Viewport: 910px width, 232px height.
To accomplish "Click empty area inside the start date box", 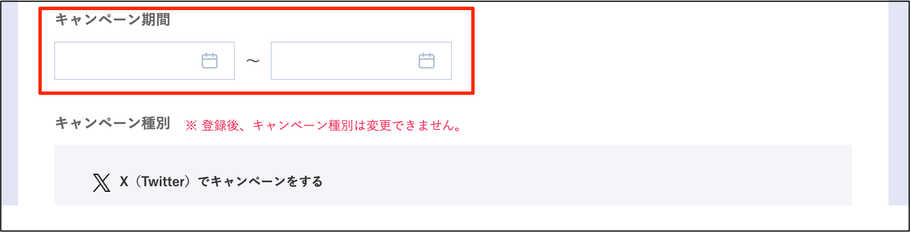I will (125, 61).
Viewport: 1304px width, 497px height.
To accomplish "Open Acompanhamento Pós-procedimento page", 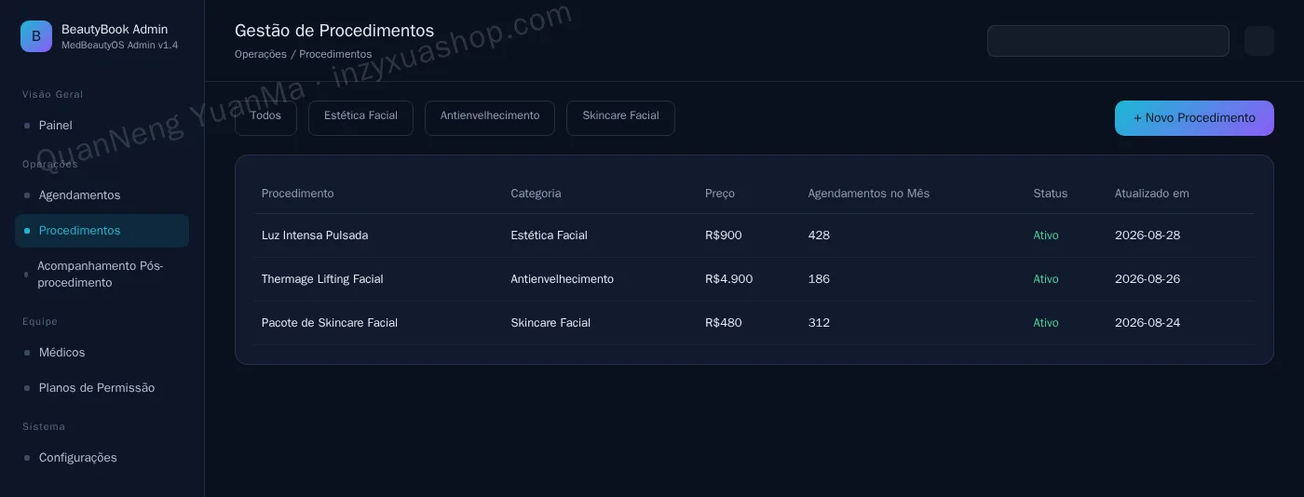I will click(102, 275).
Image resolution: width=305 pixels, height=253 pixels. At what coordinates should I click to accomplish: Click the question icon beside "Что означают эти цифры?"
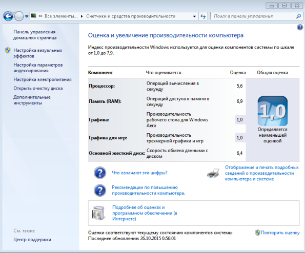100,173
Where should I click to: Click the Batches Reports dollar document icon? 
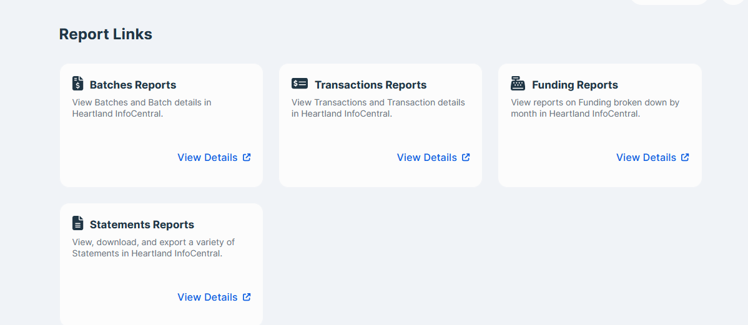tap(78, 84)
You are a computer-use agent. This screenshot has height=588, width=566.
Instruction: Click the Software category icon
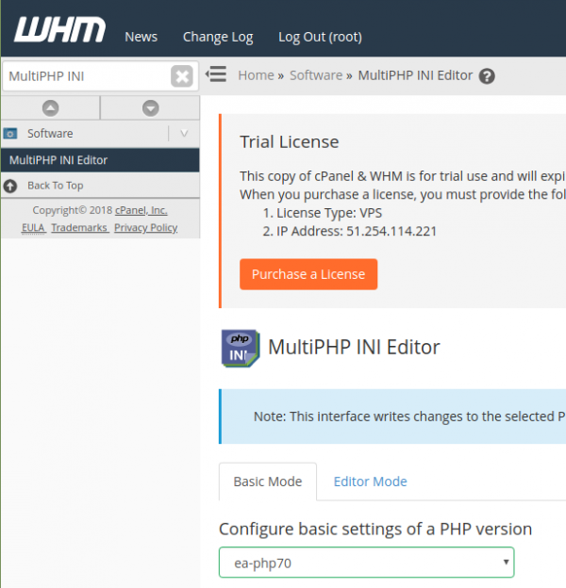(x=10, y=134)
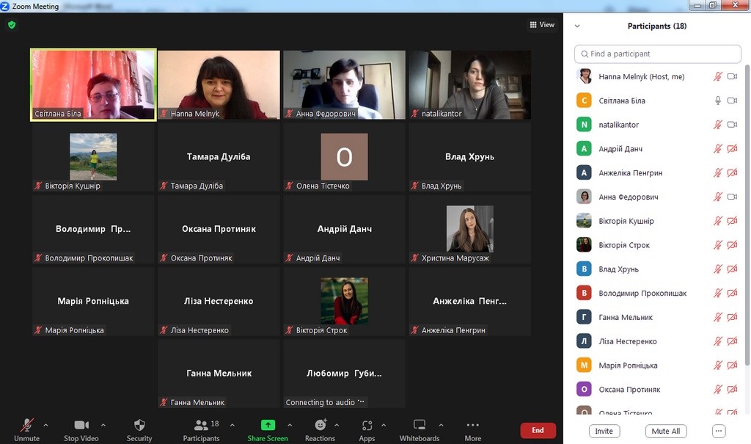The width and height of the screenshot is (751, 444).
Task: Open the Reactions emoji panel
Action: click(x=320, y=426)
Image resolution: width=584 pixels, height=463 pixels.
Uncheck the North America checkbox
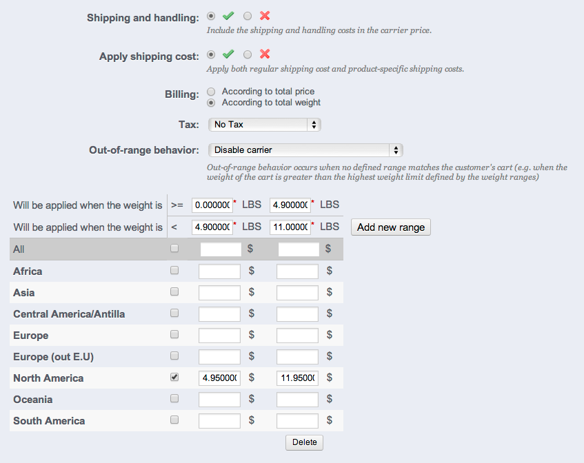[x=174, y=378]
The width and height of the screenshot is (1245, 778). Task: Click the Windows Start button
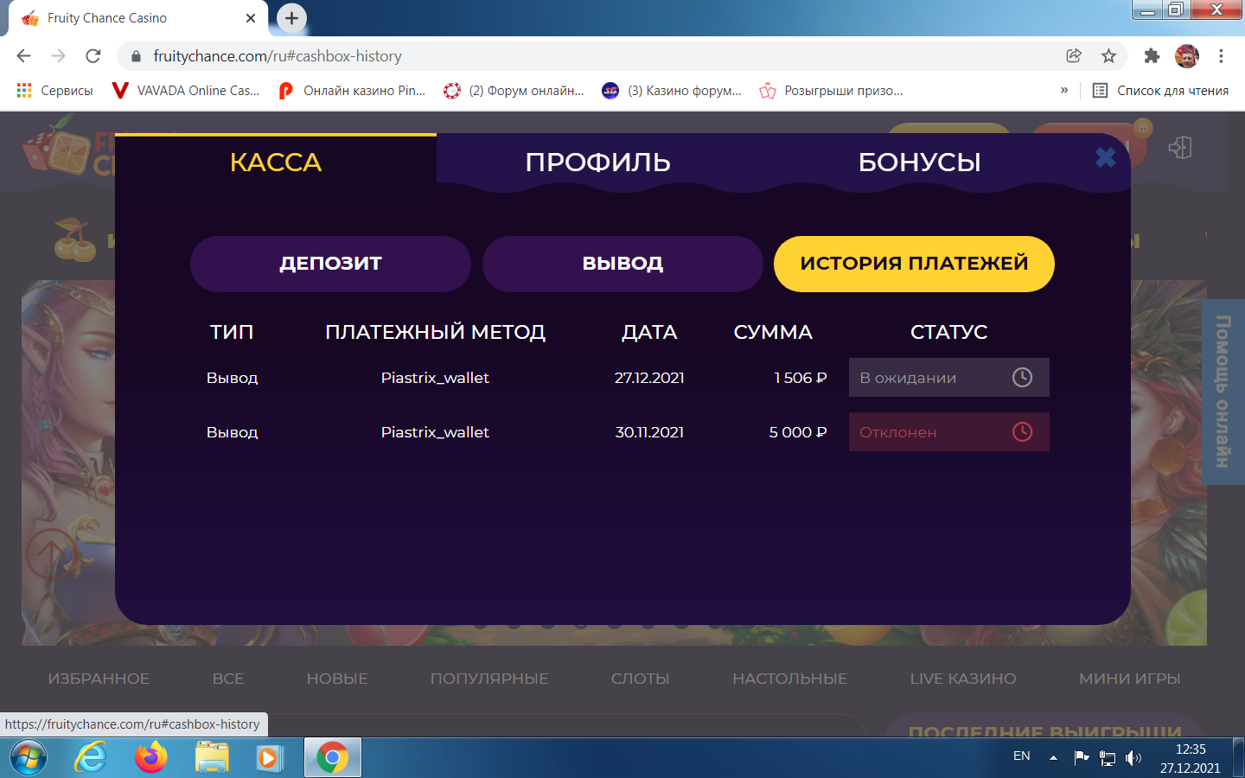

◇ ◇ ◇ ◇ ◇ ◇ ◇

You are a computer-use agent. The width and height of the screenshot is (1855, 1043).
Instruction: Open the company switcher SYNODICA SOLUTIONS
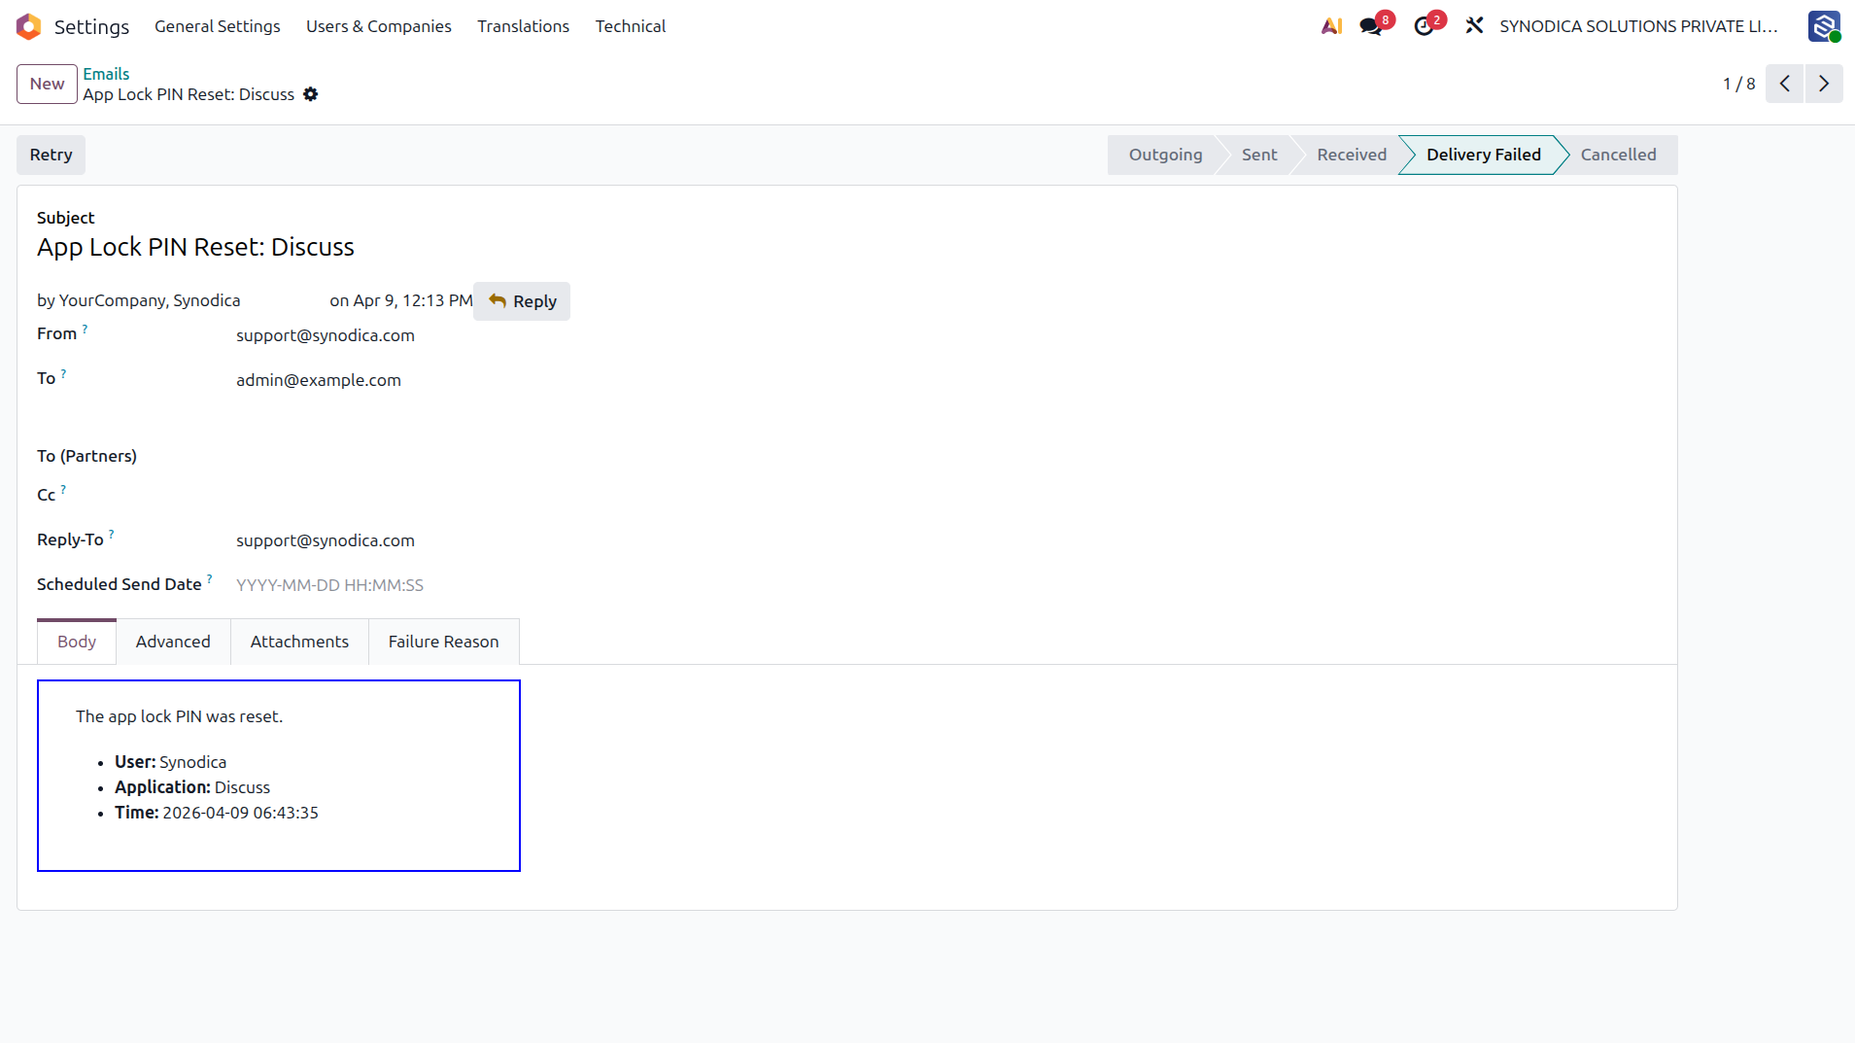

◇ ◇ ◇ ◇ ◇ ◇ ◇

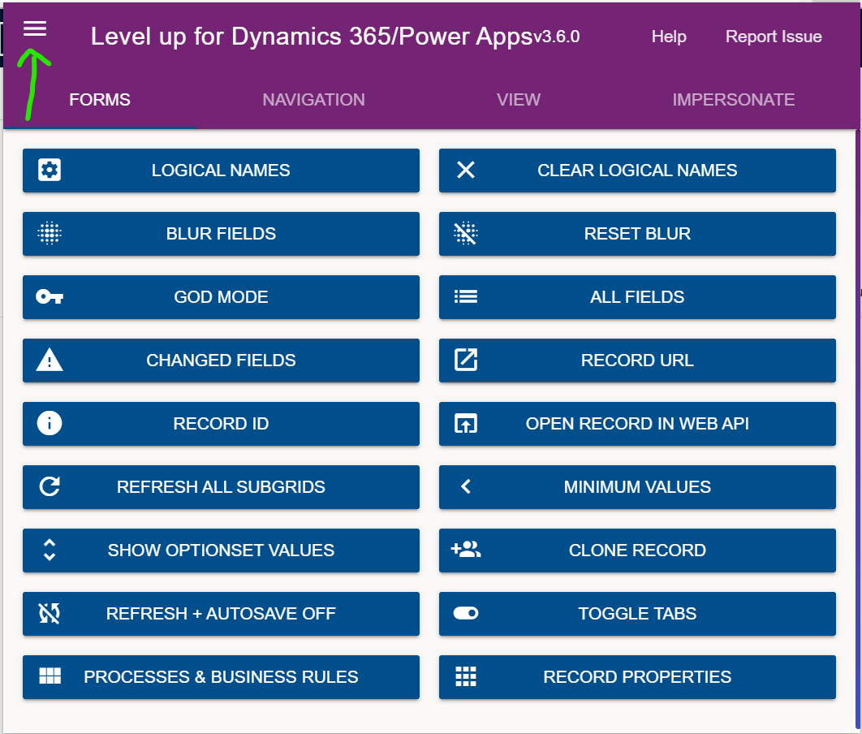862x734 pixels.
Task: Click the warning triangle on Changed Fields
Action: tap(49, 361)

◇ ◇ ◇ ◇ ◇ ◇ ◇

### Exercise details:
Pictures in the entries do not go into the copy. Print only the lines starting at the one containing "You are a computer-use agent. This" and ending at the one containing "Image resolution: width=584", exactly as they appear.

### Expected answer:
You are a computer-use agent. This screenshot has height=588, width=566.
Instruction: Click the Software category icon
(x=10, y=134)
The width and height of the screenshot is (751, 444).
Task: Open the Reactions emoji panel
Action: click(x=320, y=426)
Image resolution: width=584 pixels, height=463 pixels.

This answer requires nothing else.